As is well known, LoRA is a common parameter-efficient fine-tuning (PEFT) method, which we briefly introduced in "LoRA from a Gradient Perspective: Introduction, Analysis, Conjectures, and Generalization". LoRA utilizes low-rank decomposition to reduce the number of fine-tuning parameters and save VRAM. At the same time, the trained weights can be merged back into the original weights, requiring no changes to the inference architecture. This makes it a fine-tuning solution that is friendly to both training and inference. Furthermore, in "Can LoRA Gain a Bit More by Configuring Different Learning Rates?", we discussed the asymmetry of LoRA and pointed out that setting different learning rates for A and B can achieve better results, a conclusion known as "LoRA+".
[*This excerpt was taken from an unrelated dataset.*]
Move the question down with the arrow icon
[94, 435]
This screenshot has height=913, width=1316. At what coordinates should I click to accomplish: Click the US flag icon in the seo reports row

To further improve performance, researchers have proposed many other LoRA variants, such as AdaLoRA, rsLoRA, DoRA, and PiSSA. While these modifications are reasonable, none felt particularly profound. However, the paper "LoRA-GA: Low-Rank Adaptation with Gradient Approximation" released a few days ago truly caught my eye. Just scanning the abstract gave me a sense that it would inevitably be effective, and after a careful reading, I feel it is the most brilliant LoRA improvement to date.

What makes it so brilliant? What is the actual value of LoRA-GA? Let’s explore it together.

Basics Revisited

First, let’s review LoRA. Suppose the pre-trained parameters are W_0 \in \mathbb{R}^{n\times m}. In full fine-tuning, the update amount is naturally also an n\times m matrix. LoRA constrains the update amount to be a low-rank matrix to reduce the number of parameters during training. Specifically, let W = W_0 + AB, where A \in \mathbb{R}^{n\times r}, B \in \mathbb{R}^{r\times m}, and r \ll \min(n, m). The original parameters are replaced by the new W, and W_0 is kept fixed while only A and B are trained, as shown below:

+ \times

To ensure that the initial state of LoRA is consistent with the pre-trained model, we usually initialize either A or B to zero, so that A_0 B_0 = 0, making the initial W equal to W_0. However, this is not strictly necessary. If both A and B are non-zero at initialization, we only need to set W as: \begin{equation} W = (W_0 - A_0 B_0) + AB \end{equation} In other words, by changing the fixed weight from W_0 to W_0 - A_0 B_0, we can still satisfy the condition that the initial W equals W_0.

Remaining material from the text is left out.